Der dreizehnjährige Travis Delaney verliert durch einen Autounfall seine Eltern und lebt nun bei seinen Großeltern, die sich liebevoll um ihn kümmern. Von einen Tag auf den anderen ist nichts mehr in seinem Leben, wie es einmal war.

Während der Beerdigung beobachtet Travis einen merkwürdigen Mann, der mit einer als Knopf getarnten, versteckten Kamera die Zeremonie filmt. Obwohl Travis in tiefer Trauer ist, fällt ihm diese Situation auf und macht ihn misstrauisch. Als kurze Zeit später das Detektivbüro seiner Eltern (die die Agentur von seinem Opa übernommen haben), während Straßenkrawallen durchwühlt und verwüstet wird und ein weiterer mysteriöser Mann sich als Mitarbeiter für eine Versicherung ausgibt, bei der die Detektei angeblich versichert ist, beginnt Travis Nachforschungen zu stellen. Was war das für ein Fall, an dem seine Eltern zuletzt arbeiteten? Wieso ist ihr Wagen von der Straße abgekommen, war es wirklich ein Unfall?

Courtney, die Assistentin seiner Eltern, verspricht Travis, ihn bei seinen Nachforschungen zu unterstützen, warnt ihn aber eindringlich vor Alleingängen. Auf diesen Rat hört Travis natürlich nicht und es dauert nicht lange, bis er in die erste gefährliche Situation gerät. Er bekommt zwar Hilfe von Courtney und einer Straßengang, die aus einem heruntergekommenen Viertel in der Nähe stammt, doch Travis stößt immer wieder an seine Grenzen. Sein Großvater, der die Detektei vor vielen Jahren gegründet hat, kämpft neben der Trauer um seinen Sohn und seiner Schwiegertochter mit einer Depression, die auch in früheren Zeiten sein Leben belastet hat. Travis, der nur noch mit Vermutungen und Spekulationen hadert, vertraut sich seinem Großvater an, als er rastlos und getrieben mit seinen Nachforschungen immer wieder in Sackgassen gerät. Sein Opa vermutet, dass konkurrierende Geheimdienste wie der MI 5,, MI 6, die CIA und eine zwielichtige Untergrundorganisation mit Namen „Omega“ hinter dem Tod von Travis Eltern stecken, der ganz offensichtlich kein normaler Verkehrsunfall war. Mit seinem Netzwerk an Kontakten machen sie sich gemeinsam auf den gefährlichen Weg, den wahren Grund für den Tod von Travis Eltern herauszufinden, was ein sehr spannendes wie gefährliches Unternehmen wird.
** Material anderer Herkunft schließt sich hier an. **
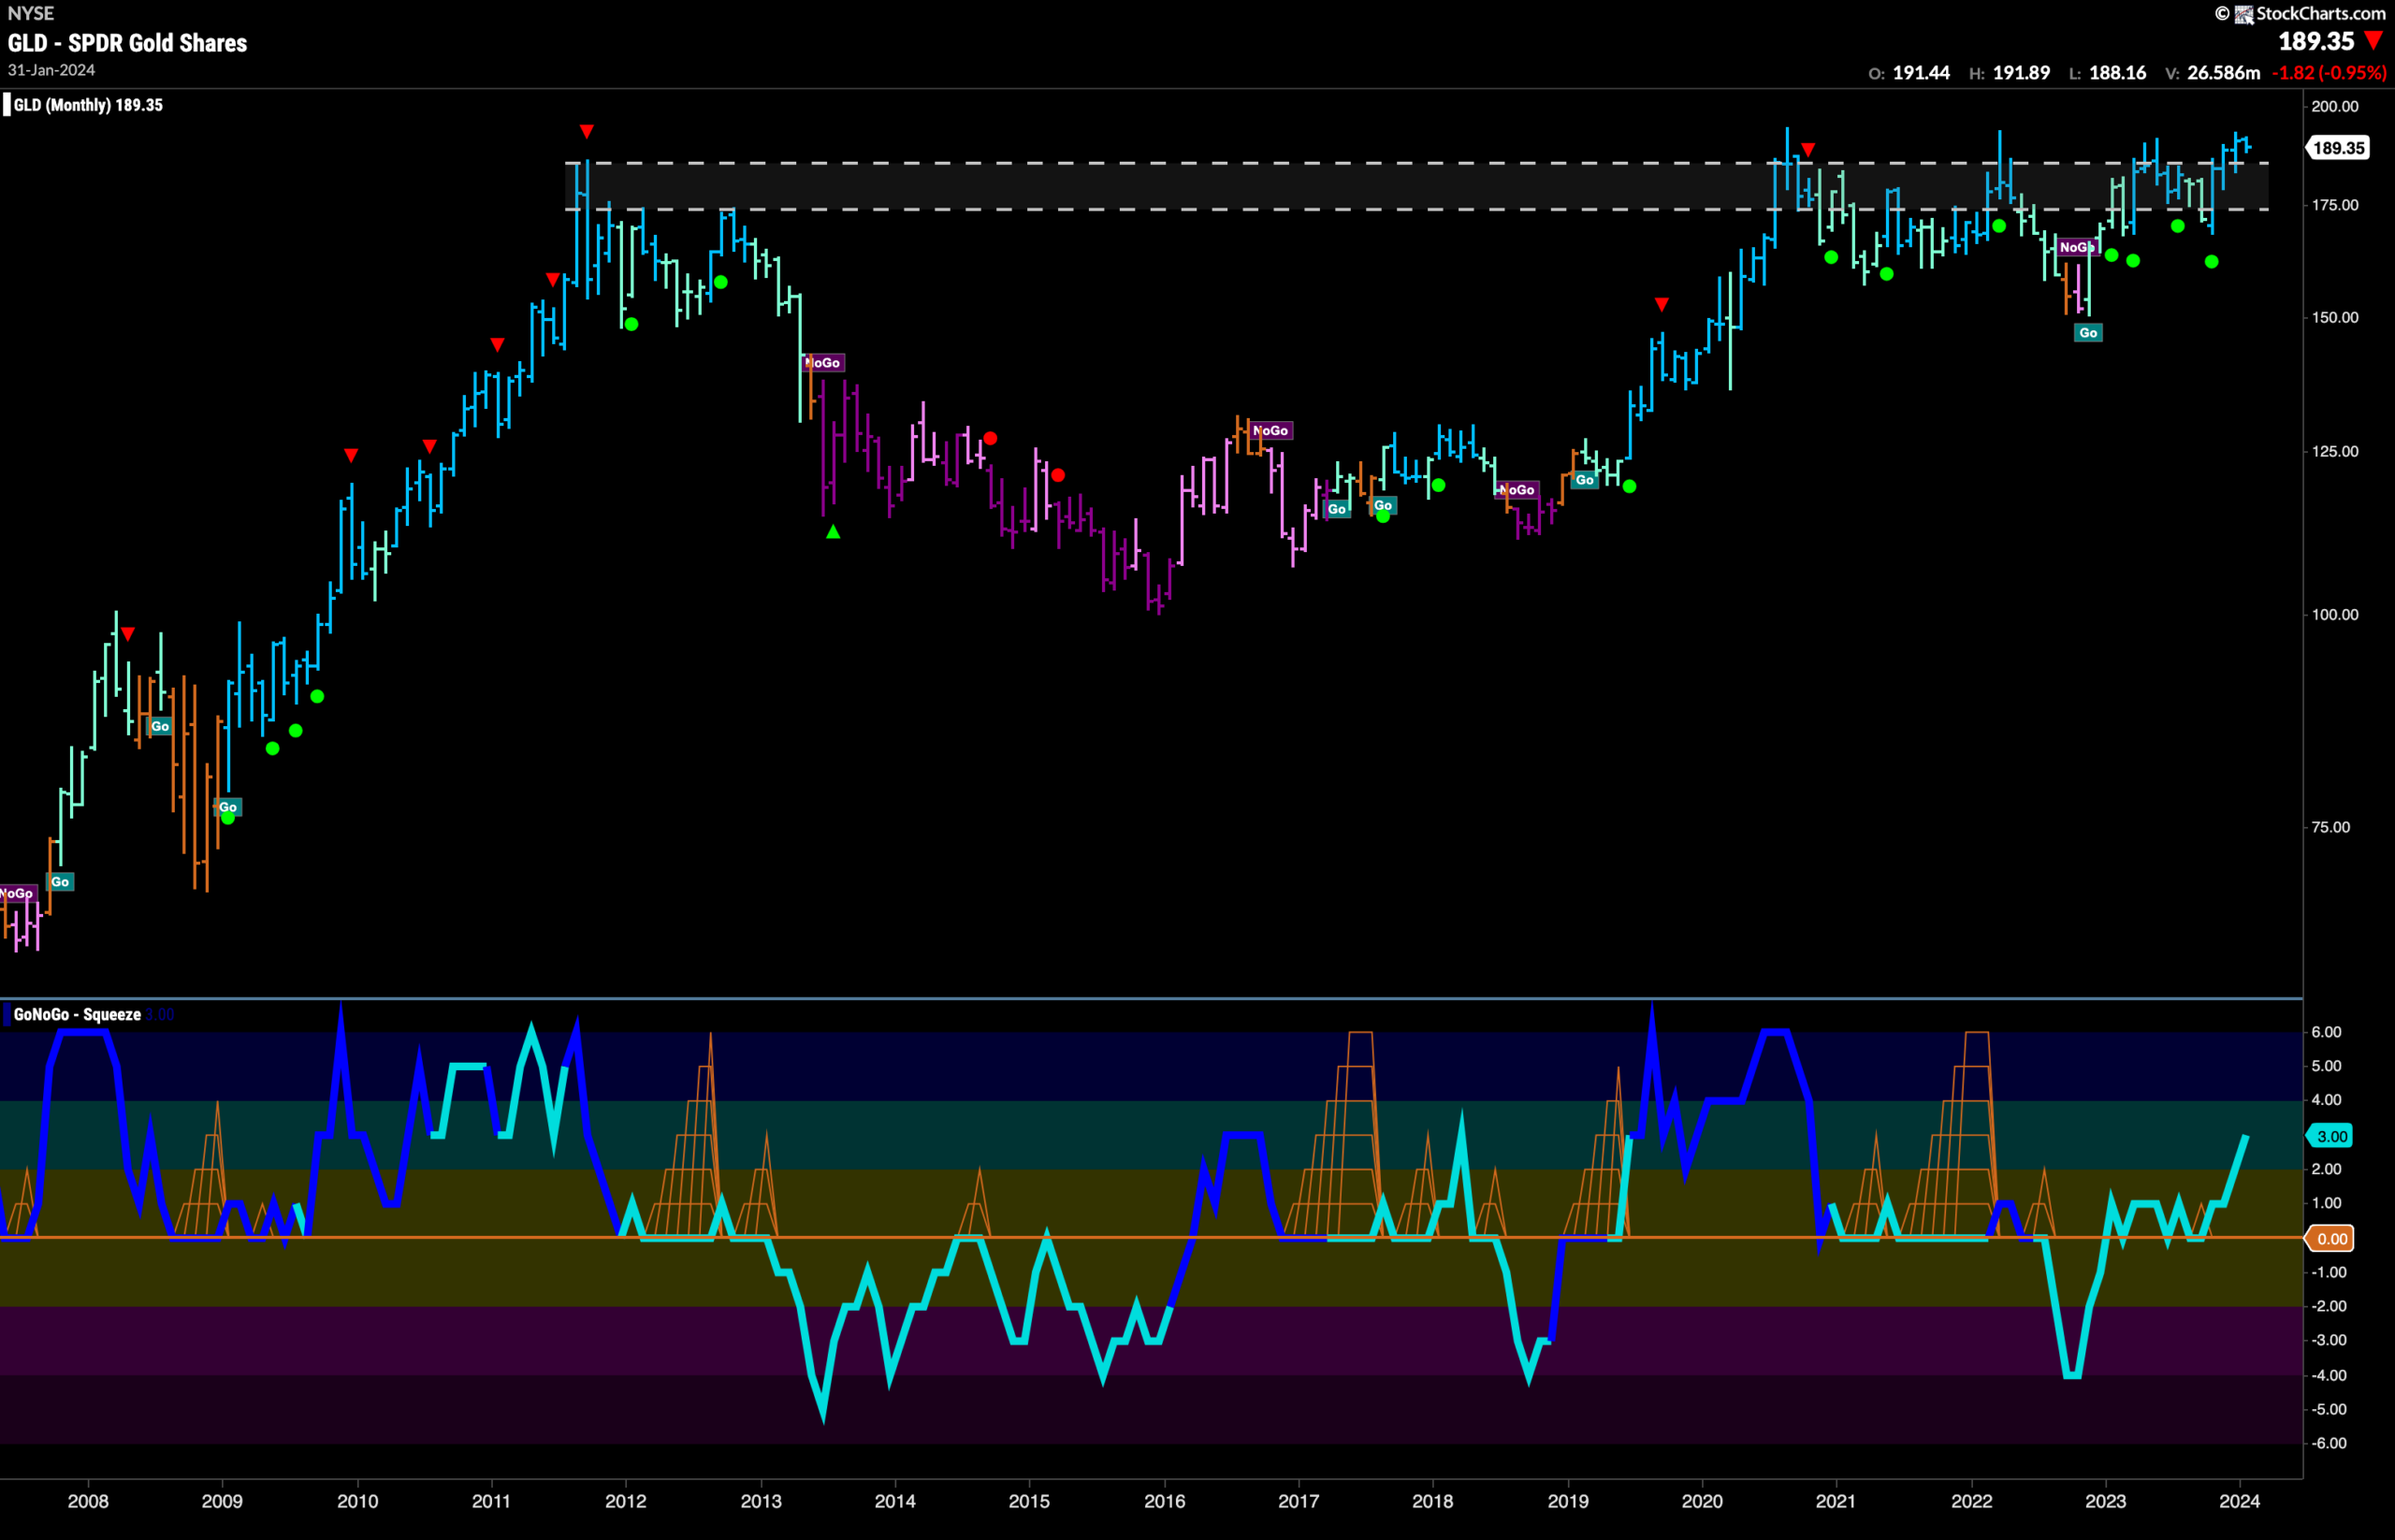Click the red down arrow beside price 189.35
The image size is (2395, 1540).
point(2373,41)
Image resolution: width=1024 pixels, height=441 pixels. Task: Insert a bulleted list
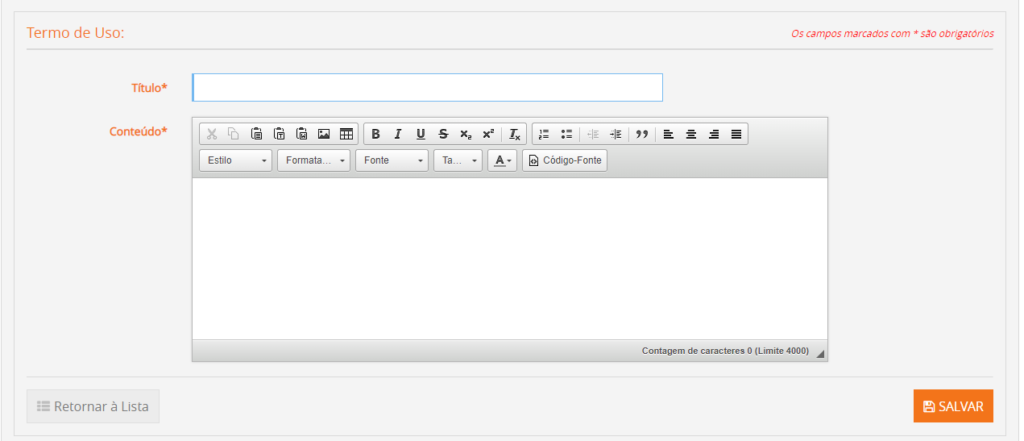[x=566, y=134]
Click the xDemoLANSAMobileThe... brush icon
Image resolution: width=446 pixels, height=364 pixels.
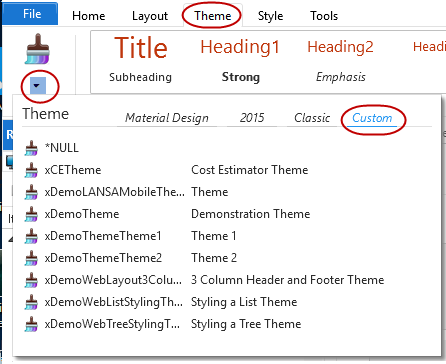31,192
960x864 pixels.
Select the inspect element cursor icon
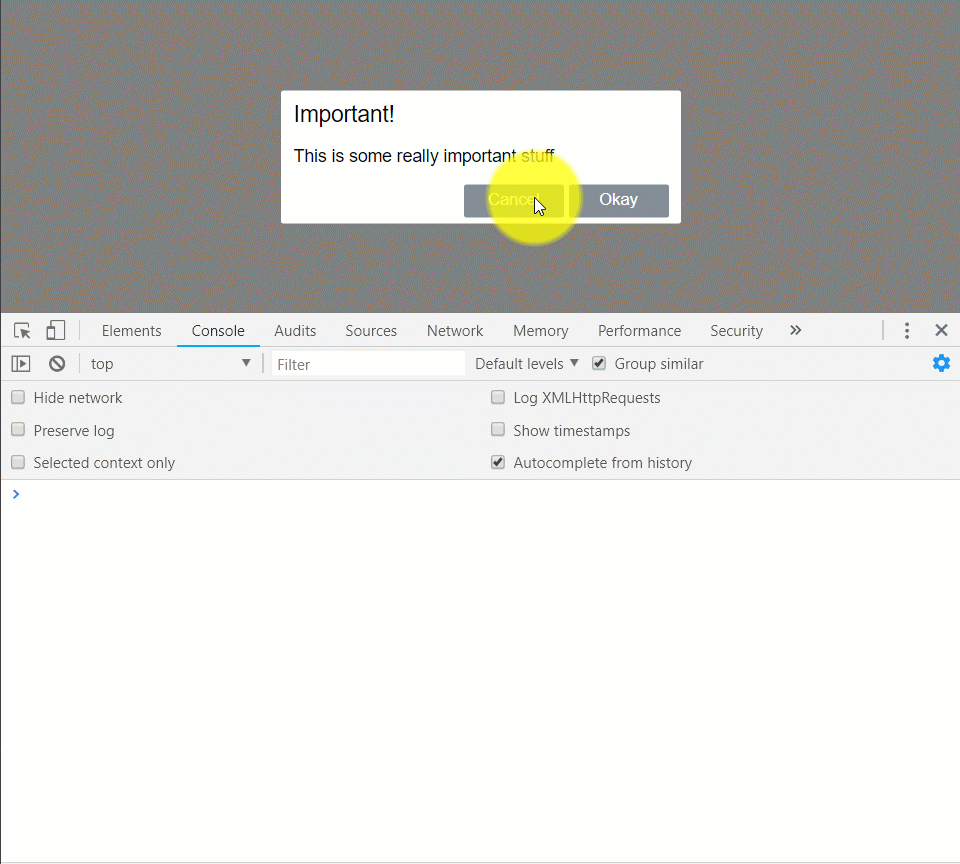click(21, 330)
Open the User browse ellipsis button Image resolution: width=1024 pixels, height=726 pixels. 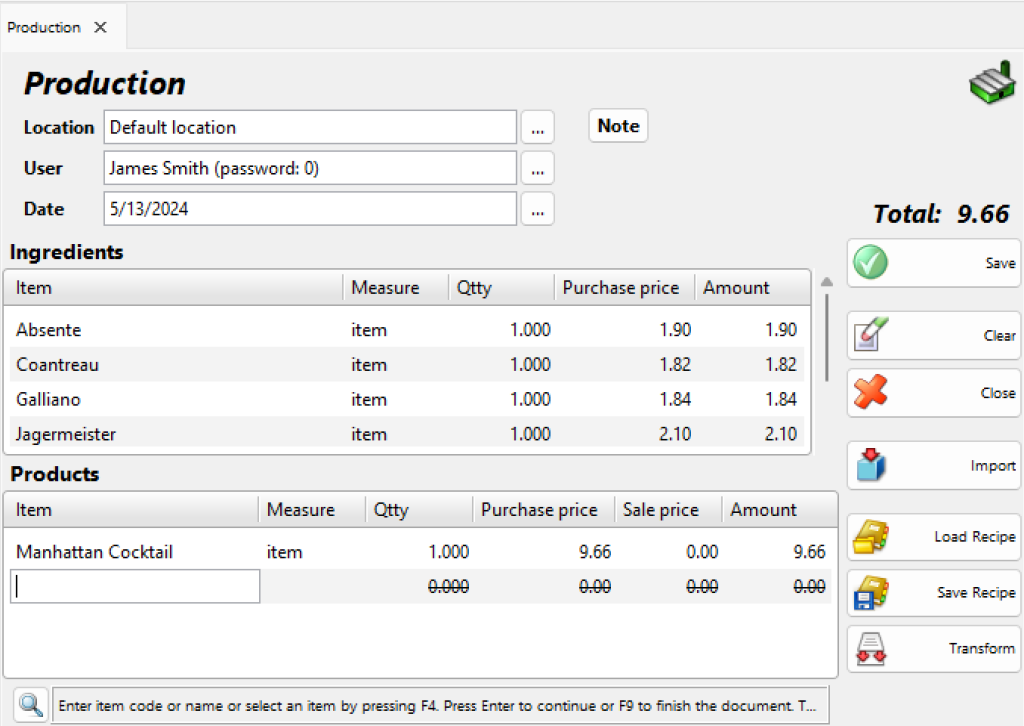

Nicht selten findet sich in den Geschichten von Kevin Brooks die politischen Konflikte in Nordirland der 80er und 90er Jahre wieder; so bindet er diese raffiniert als Hintergrund mit aktuellen Problemen auch in diese Geschichte ein. Der (damalige) Guerillakrieg zwischen den katholischen Republikanern und den protestantischen Loyalisten wird erweitert mit verschiedenen, in den Aufgaben sich konkurrierenden Geheimdiensten. Erschwert wird diese komplexe Situation durch die inoffizielle Splittereinheit, die mit der Bezeichnung  „Omega“ ihre skrupellose Arbeit verrichtet. Damit bedient sich Brooks einem facettenreichen und fantasiereichen Angebot an Möglichkeiten, die sich in Spannung und Dynamik ergänzen, dabei gelungen ineinander übergehen. Natürlich gibt es auch actionreiche Szenen, die aber auf blutrünstiges Kettenmassaker verzichten, dafür mit feiner Ironie und psychologischer Spannung ersetzen. Der Autor baut eine rasante und klug durchdachte Handlung auf, die von einem Protagonisten getragen wird, der mit seinen Gefühlen kämpft und mit dem sich die Zielgruppe leicht identifizieren kann. Auch wenn Travis nach dem furchtbaren Tod seiner Eltern von den Großeltern liebevoll aufgefangen wird und dieses „gutbürgerliche“ Milieu eher selten in den Romanen von Brooks anzutreffen ist, setzt er den wiedererkennbaren Kontrapunkt mit einem perspektivlosen, sozialschwachen Randstadtmilieu, die ihre Probleme mit Straßenkrawallen Luft machen.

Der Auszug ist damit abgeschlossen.